It's also worth noting that in the world of Patriot, heterosexual white guys ruin everything. This is consistent, episode after episode. The women in the show are mostly highly competent and their work and lives are hindered by the men — often working in positions more officially powerful than the women are — who blunder everything into chaos. This is most obvious with the Luxembourg police, where women have been sidelined into the homicide department because nobody ever gets murdered in Luxembourg. They are harassed and belittled by other police who prove later in the show to be less effective at policing than the Three Stooges. If the women hadn't had to deal with their bumbling male colleagues, they would have apprehended everyone within a couple episodes.

The show includes more scenes of men standing at urinals than anything I've ever seen that isn't porn. (The hapless police have a urinal scene of their own, one so surprising, darkly funny, and disturbing that I barely have words to describe it.
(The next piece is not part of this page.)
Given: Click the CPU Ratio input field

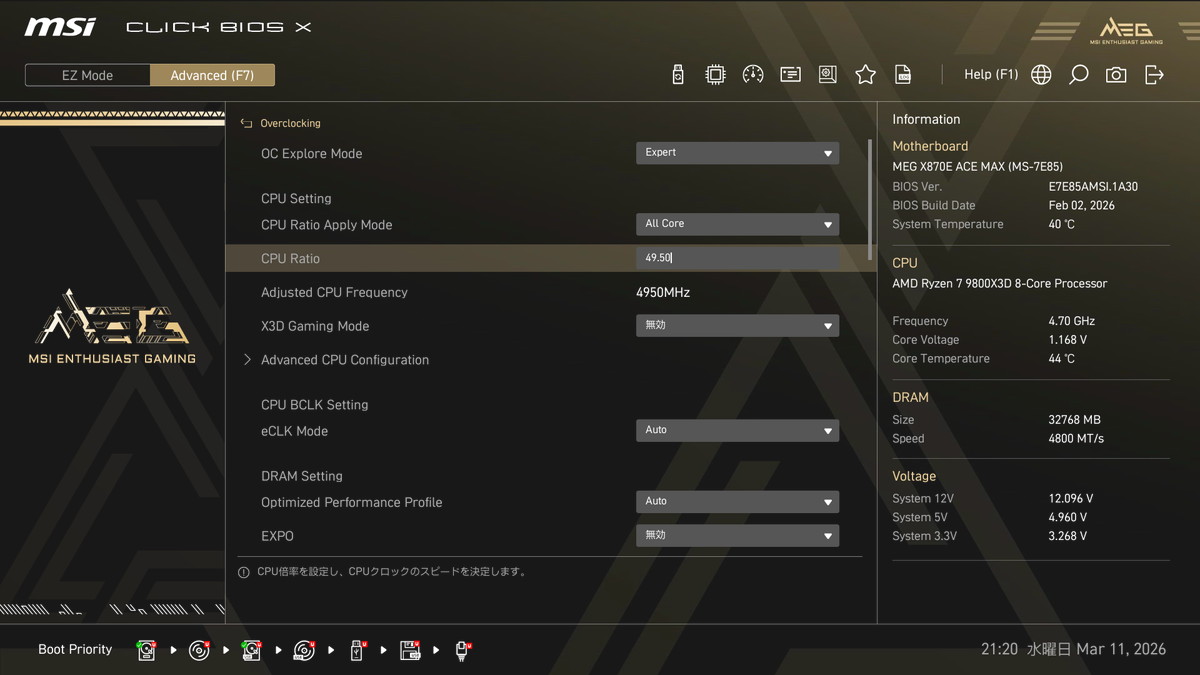Looking at the screenshot, I should click(737, 258).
It both invokes patriarchal attitudes and quite vividly shows those attitudes to be based on nothing but the patriarchs' high regard for themselves.) Our protagonist is named John, like a toilet or a man who might get serviced by another man in a public restroom. The company John fakes his way into working for specializes in industrial piping (a phallic activity if ever there was one) and doesn't seem to employ any women. Indeed, they pride themselves on a vague, macho ethos that they say creates a "McMillan Man" (the title of episode 3), an ethos that apparently finds its fullest expression in the company's regular duck hunts (guns: more phallic objects, and this time deadly). But the secret is that none of the McMillan men are particularly good at being McMillan Men.
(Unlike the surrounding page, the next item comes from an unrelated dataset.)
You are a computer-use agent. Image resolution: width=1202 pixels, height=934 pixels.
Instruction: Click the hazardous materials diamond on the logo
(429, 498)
Even though men ruin everything in this show, they're still mostly appealing. We fear for their fates, we rue their bad decisions, we forgive them, we yearn for them to succeed — sometimes even when success means a detestable outcome. These men, flawed and even monstrous as they may be, are endearing. Were John played by a hardbodied actor, the character would likely be insufferable and repulsive; but Michael Dorman is a lovable sort who much better fits the stereotype of the sensitive folksinger than he does the stereotype of the international assassin. His brother Eddie, though a U.S. senator, is basically a manchild very slowly inching his way toward adulthood. Their father, Tom, is certainly more intimidating (actor Terry O'Quinn was The Stepfather, after all), but the show quickly undermines any idea we have that he is an effective puppetmaster. Most ways you look at it, he's a monster, but he also quite legitimately cares about his kids, even as he endangers their lives. It's an impressive performance by O'Quinn because there is no way anybody with even a vaguely functioning moral sense could say that Tom is a good person or a good father, but he's trying very hard to be both, and that effort is strangely moving. He aches to fix his mistakes, but every fix he comes up with only exacerbates the problems.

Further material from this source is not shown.